En France métropolitaine, deux espèces étaient présentes, avec des vers mesurant jusqu'à 40 cm de long : Bipalium kewense, également présent en outre-mer (Guadeloupe, Martinique, Guyane) et Diversibipalium multilineatum.
Ces vers se trouvaient essentiellement dans le Sud de la France, avec un département qui concentrait plus de la moitié des signalements : les Pyrénées-Atlantiques. La répartition des vers est probablement liée au climat, comme l'explique Jean-Lou Justine : « Les Plathelminthes terrestres, qui viennent des régions semi-tropicales d'Asie, ont deux ennemis : le froid en hiver et la sécheresse en été. Il semble que les Pyrénées-Atlantiques, avec leur hiver doux et leur été jamais tout à fait sec, constituent un petit paradis pour eux ! »
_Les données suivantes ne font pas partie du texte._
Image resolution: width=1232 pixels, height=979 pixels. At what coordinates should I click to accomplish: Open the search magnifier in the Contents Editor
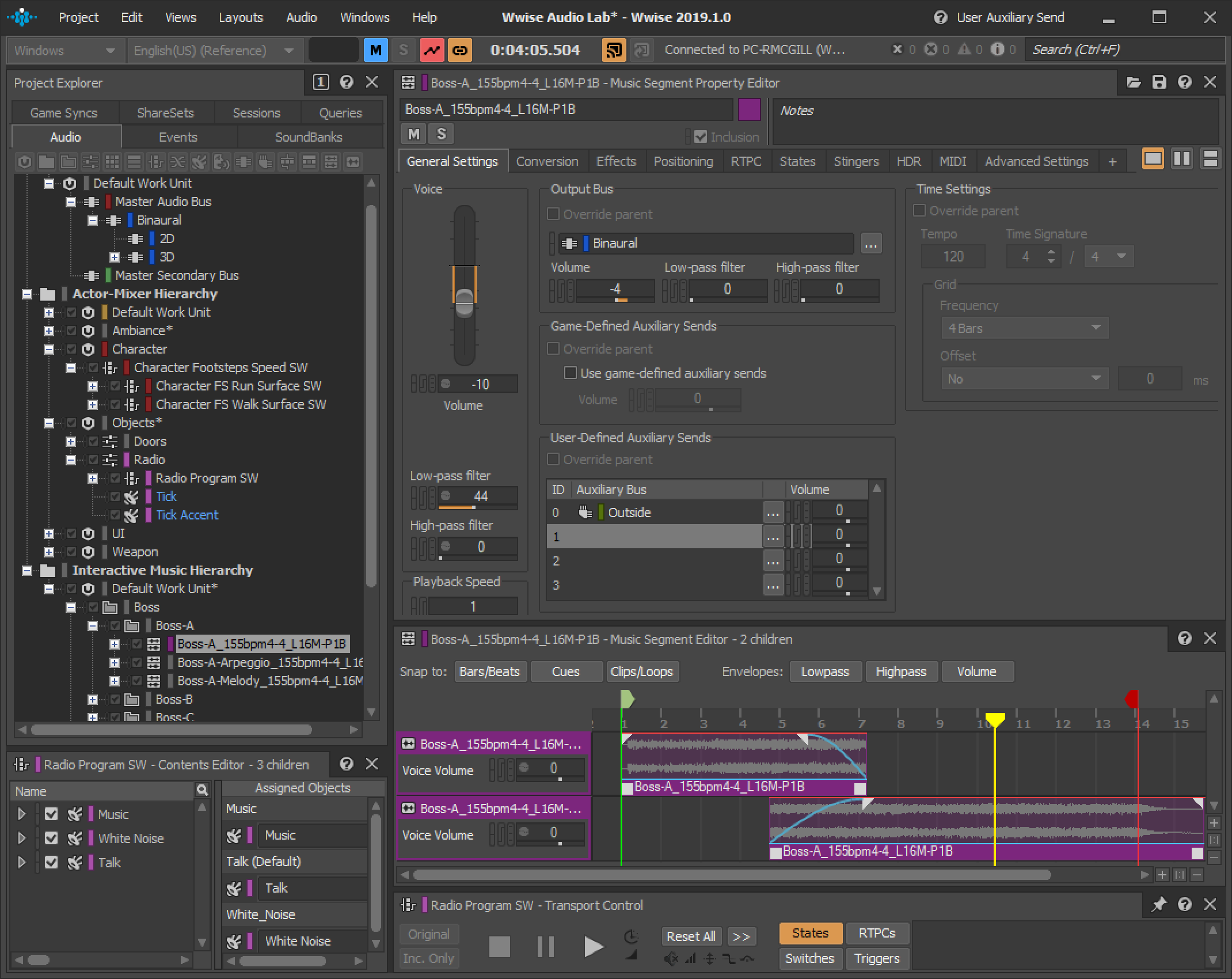click(x=201, y=790)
Ce Diversibipalium bleu a été trouvé uniquement à Mayotte. © Laurent Charles, CC BY-SA
Une analyse génétique des vers basée sur le gène du cytochrome oxydase I a révélé une grande homogénéité des espèces dans le monde. Ces vers plats se multiplient par scissiparité, un mode de reproduction asexuée : un morceau de l'animal se détache de la queue du « père » et donne un individu « fils » qui est le clone son « père ». Ce mode de reproduction est un atout pour une espèce invasive puisque chaque ver « potentiellement immortel » n'a pas besoin de trouver l'âme sœur pour se reproduire.
Jean-Lou Justine insiste sur le fait que jusqu'à présent il existait très peu d'informations scientifiques sur ces espèces en France, alors que le plus ancien témoignage recueilli sur notre territoire remonte à 1999. « Il semble paradoxal que l'invasion d'un pays développé, en Europe, par des animaux aussi spectaculaires et bien visibles, et potentiellement dangereux pour la biodiversité, n'ait attiré l'attention d'aucun scientifique ni d'aucune institution. » Pour que le public soit désormais conscient de la menace représentée par ces vers, les chercheurs mettent à disposition une version française de leur publication scientifique parue dans PeerJ.